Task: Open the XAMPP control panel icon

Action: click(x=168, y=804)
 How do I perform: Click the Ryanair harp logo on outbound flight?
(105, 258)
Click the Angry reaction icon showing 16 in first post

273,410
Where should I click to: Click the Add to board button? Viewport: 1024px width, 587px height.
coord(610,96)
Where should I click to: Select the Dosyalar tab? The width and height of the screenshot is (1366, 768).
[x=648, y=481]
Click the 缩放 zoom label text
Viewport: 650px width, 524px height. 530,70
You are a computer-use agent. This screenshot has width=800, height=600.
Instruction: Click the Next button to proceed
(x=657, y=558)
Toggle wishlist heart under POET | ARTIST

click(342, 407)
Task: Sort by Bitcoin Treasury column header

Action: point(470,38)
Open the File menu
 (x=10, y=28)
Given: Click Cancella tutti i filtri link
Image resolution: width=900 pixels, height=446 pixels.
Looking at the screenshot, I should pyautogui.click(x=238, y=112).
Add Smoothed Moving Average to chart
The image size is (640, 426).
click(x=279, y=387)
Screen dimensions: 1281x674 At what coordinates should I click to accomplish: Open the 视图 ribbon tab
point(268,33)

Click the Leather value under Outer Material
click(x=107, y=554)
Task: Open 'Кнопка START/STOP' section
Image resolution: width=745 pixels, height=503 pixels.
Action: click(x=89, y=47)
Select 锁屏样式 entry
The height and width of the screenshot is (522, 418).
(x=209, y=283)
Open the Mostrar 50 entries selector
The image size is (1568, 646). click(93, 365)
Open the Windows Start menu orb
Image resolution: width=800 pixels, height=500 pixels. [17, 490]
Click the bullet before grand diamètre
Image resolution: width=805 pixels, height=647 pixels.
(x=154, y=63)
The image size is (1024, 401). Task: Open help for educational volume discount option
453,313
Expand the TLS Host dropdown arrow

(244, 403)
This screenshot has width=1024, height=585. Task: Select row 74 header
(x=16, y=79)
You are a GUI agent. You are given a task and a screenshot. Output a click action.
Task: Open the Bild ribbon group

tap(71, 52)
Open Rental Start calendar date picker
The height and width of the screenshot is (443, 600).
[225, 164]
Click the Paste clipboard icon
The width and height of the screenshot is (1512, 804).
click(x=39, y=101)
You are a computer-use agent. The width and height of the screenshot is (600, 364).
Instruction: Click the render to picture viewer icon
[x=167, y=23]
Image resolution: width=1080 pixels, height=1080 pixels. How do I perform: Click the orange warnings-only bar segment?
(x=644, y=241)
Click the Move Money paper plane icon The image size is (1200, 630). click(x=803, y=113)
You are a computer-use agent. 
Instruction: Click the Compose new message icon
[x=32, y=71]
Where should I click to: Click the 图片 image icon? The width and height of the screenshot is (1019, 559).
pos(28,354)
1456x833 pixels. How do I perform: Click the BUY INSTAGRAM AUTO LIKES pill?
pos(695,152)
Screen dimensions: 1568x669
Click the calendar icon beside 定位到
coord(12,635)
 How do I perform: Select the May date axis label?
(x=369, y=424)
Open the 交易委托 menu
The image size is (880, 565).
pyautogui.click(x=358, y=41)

WHAT THIS TASK INVOLVES: Reproduce the data exactly, character for character.

ANSWER FOR THIS EXERCISE:
Task: Open the XAMPP control panel icon

Action: click(x=168, y=804)
 How do I perform: Click the Ryanair harp logo on outbound flight?
(105, 258)
Click the Angry reaction icon showing 16 in first post

273,410
Where should I click to: Click the Add to board button? Viewport: 1024px width, 587px height.
coord(610,96)
Where should I click to: Select the Dosyalar tab? The width and height of the screenshot is (1366, 768).
[x=648, y=481]
Click the 缩放 zoom label text
Viewport: 650px width, 524px height. 530,70
You are a computer-use agent. This screenshot has width=800, height=600.
Instruction: Click the Next button to proceed
(x=657, y=558)
Toggle wishlist heart under POET | ARTIST

click(342, 407)
Task: Sort by Bitcoin Treasury column header

Action: point(470,38)
Open the File menu
 (x=10, y=28)
Given: Click Cancella tutti i filtri link
Image resolution: width=900 pixels, height=446 pixels.
Looking at the screenshot, I should pyautogui.click(x=238, y=112).
Add Smoothed Moving Average to chart
The image size is (640, 426).
click(x=279, y=387)
Screen dimensions: 1281x674 At what coordinates should I click to accomplish: Open the 视图 ribbon tab
point(268,33)

Click the Leather value under Outer Material
click(x=107, y=554)
Task: Open 'Кнопка START/STOP' section
Image resolution: width=745 pixels, height=503 pixels.
Action: click(x=89, y=47)
Select 锁屏样式 entry
The height and width of the screenshot is (522, 418).
(x=209, y=283)
Open the Mostrar 50 entries selector
The image size is (1568, 646). click(93, 365)
Open the Windows Start menu orb
Image resolution: width=800 pixels, height=500 pixels. [17, 490]
Click the bullet before grand diamètre
Image resolution: width=805 pixels, height=647 pixels.
(x=154, y=63)
The image size is (1024, 401). Task: Open help for educational volume discount option
453,313
Expand the TLS Host dropdown arrow

(244, 403)
This screenshot has width=1024, height=585. Task: Select row 74 header
(x=16, y=79)
You are a GUI agent. You are given a task and a screenshot. Output a click action.
Task: Open the Bild ribbon group

tap(71, 52)
Open Rental Start calendar date picker
The height and width of the screenshot is (443, 600).
[225, 164]
Click the Paste clipboard icon
The width and height of the screenshot is (1512, 804).
click(x=39, y=101)
You are a computer-use agent. The width and height of the screenshot is (600, 364).
Instruction: Click the render to picture viewer icon
[x=167, y=23]
Image resolution: width=1080 pixels, height=1080 pixels. How do I perform: Click the orange warnings-only bar segment?
(x=644, y=241)
Click the Move Money paper plane icon The image size is (1200, 630). click(x=803, y=113)
You are a computer-use agent. 
Instruction: Click the Compose new message icon
[x=32, y=71]
Where should I click to: Click the 图片 image icon? The width and height of the screenshot is (1019, 559).
pos(28,354)
1456x833 pixels. How do I perform: Click the BUY INSTAGRAM AUTO LIKES pill?
pos(695,152)
Screen dimensions: 1568x669
Click the calendar icon beside 定位到
coord(12,635)
 How do I perform: Select the May date axis label?
(x=369, y=424)
Open the 交易委托 menu
The image size is (880, 565).
pyautogui.click(x=358, y=41)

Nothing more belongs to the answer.